In India, the Depositories Act, 1996 defines a depository to mean 'A company formed and registered under the Companies Act, 1956 and which has been granted a certificate of registration under Sub-Section (1A) of Section 12

of the Securities and Exchanges Board of India Act, 1992’.

 

Depository System in India

In order to put a check on seams after the 1992 stock market seam, the depository system was adopted in the recommendation of a technical committee.

The main objective of the recommendation of the depository system were.

(i) Maintenance of accounts

(ii) To keep transfer (of funds) in electronic accounts.

(iii) To enable trade possible without the certificate so that there is no risk in the trade.

Under the depository act 1996, SEBI registered two companies namely

(i) National Security Depository Ltd. (NSDL) and

(ii) Central Depository services India Ltd. (CSDL). The necessity of the certificates was abolished by- registering the shares through depository into electronic accounts. This process is known as D-materialisation of shares.

 

NSDL and CSDL

NSDL was registered by the SEBI on 7th. June, 1996 as India's first depository to facilitate trading and settlement of securities in the demat form. It is promoted by IDBI.UTI, NSE.
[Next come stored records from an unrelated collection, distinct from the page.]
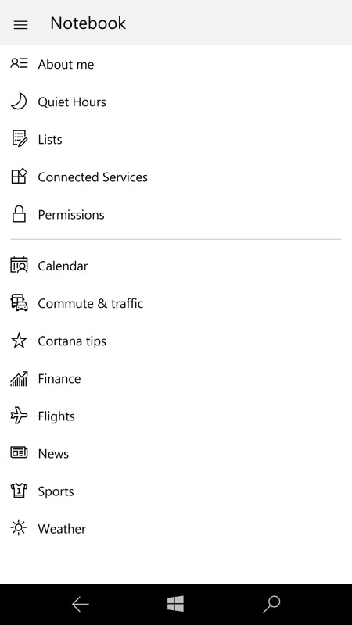This screenshot has height=625, width=352.
Task: Click the Quiet Hours moon icon
Action: click(x=19, y=102)
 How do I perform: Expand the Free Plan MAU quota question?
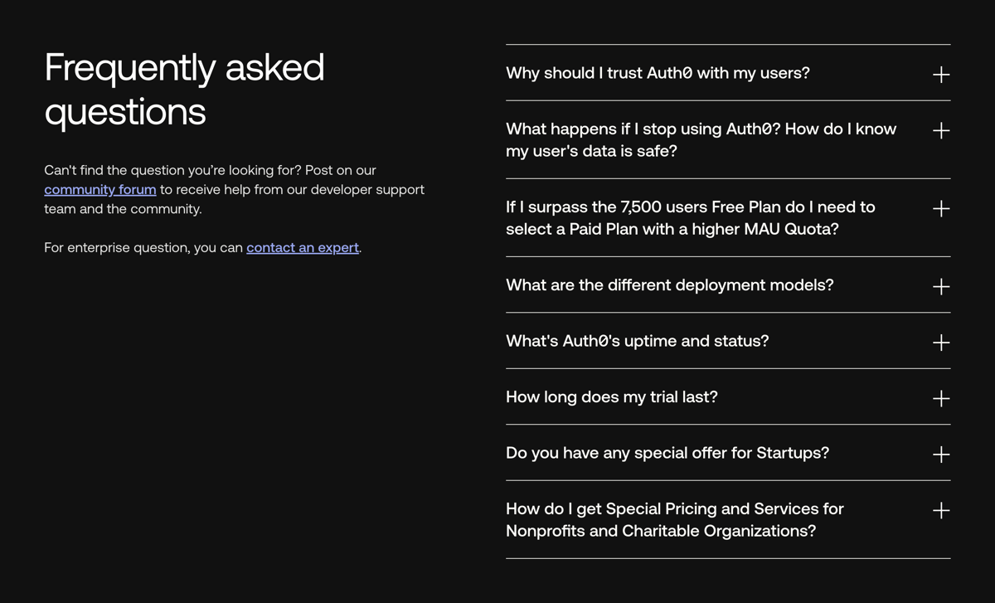click(691, 218)
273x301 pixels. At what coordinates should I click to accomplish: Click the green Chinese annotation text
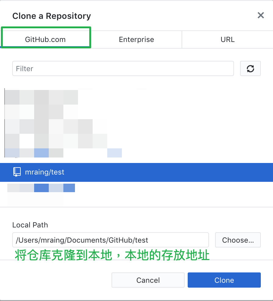tap(112, 255)
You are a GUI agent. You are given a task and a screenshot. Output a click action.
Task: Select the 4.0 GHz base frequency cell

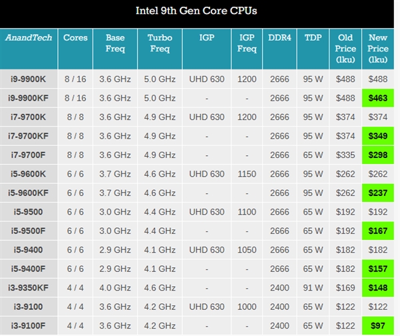click(x=115, y=288)
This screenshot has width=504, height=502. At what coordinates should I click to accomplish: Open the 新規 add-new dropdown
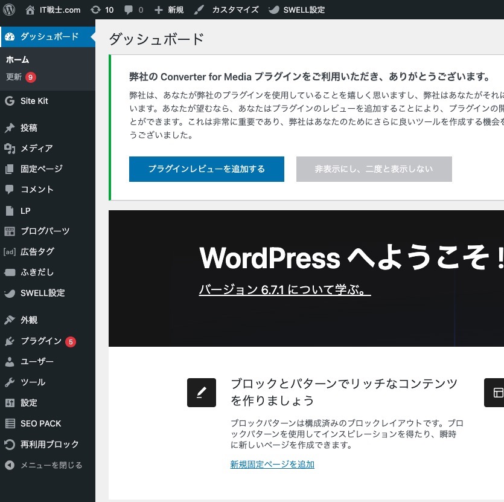click(x=169, y=10)
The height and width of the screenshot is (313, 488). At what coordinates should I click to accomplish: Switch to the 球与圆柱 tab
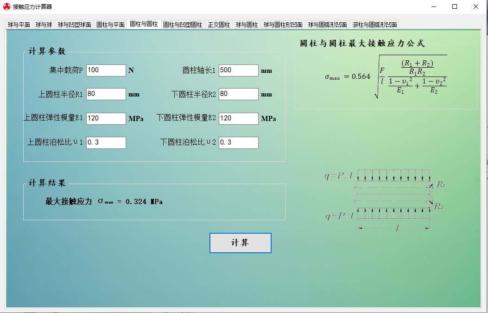247,25
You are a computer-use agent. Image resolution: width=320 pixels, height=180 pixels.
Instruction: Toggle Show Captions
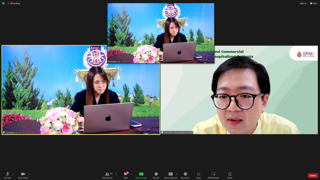pos(171,174)
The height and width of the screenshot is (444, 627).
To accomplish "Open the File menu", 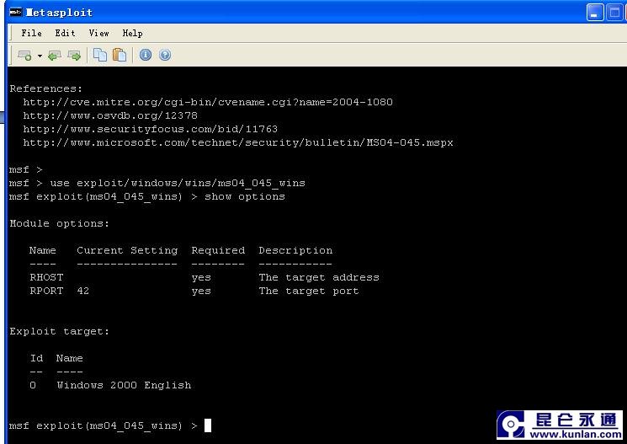I will point(31,33).
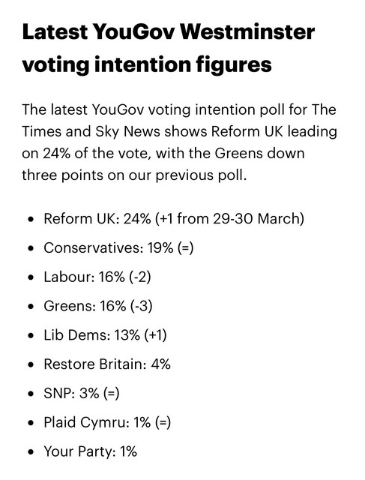Click the intro paragraph about Reform UK leading

tap(179, 143)
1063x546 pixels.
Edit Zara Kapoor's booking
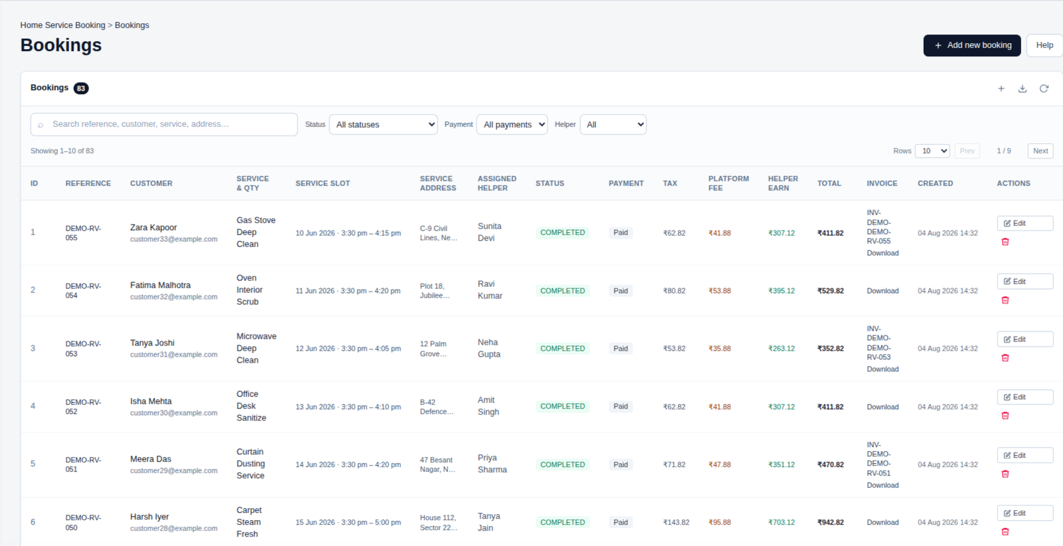point(1024,223)

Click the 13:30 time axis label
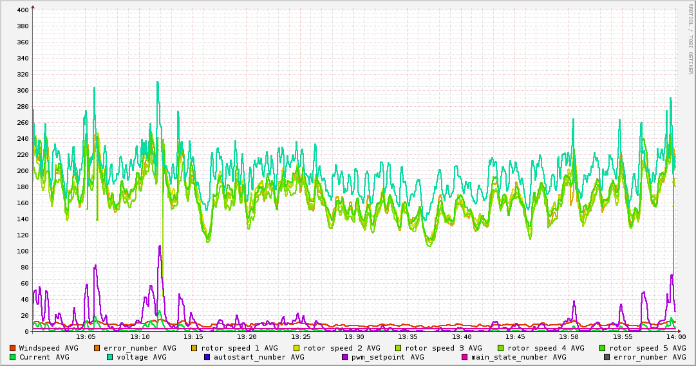354,336
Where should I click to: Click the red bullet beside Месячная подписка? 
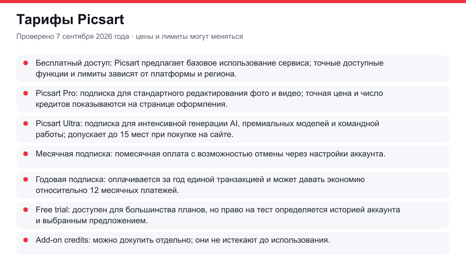(26, 153)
CSDL commenced its operations during February, 1999 and was promoted by Stock Exchange Mumbai in association with Bank of Baroda, Bank of India, SBI and HDFC Bank.

 

Types of Depository System

The two types are as follows

 

Securities Immobilisation System of Depository

Under this system, certificates of securities are securely deposited in the depository and its complete detail is taken into a computer. Once some certificate is taken into a computer, then the total business related to them can be done only through electronic accounting system unless the Securities are taken out from the depository.

 

Securities Dematerialisation System of Depository

Dematerialisation is the process by which a client can get physical certificates converted into electronic balances. An investor intending to dematerialise its securities needs to have an account with a DP. The client has to deface and surrender the certificates registered in its name to the DP. After intimating NSDL electronically, the DP sends the securities to the concerned Issuer/ R&T agent.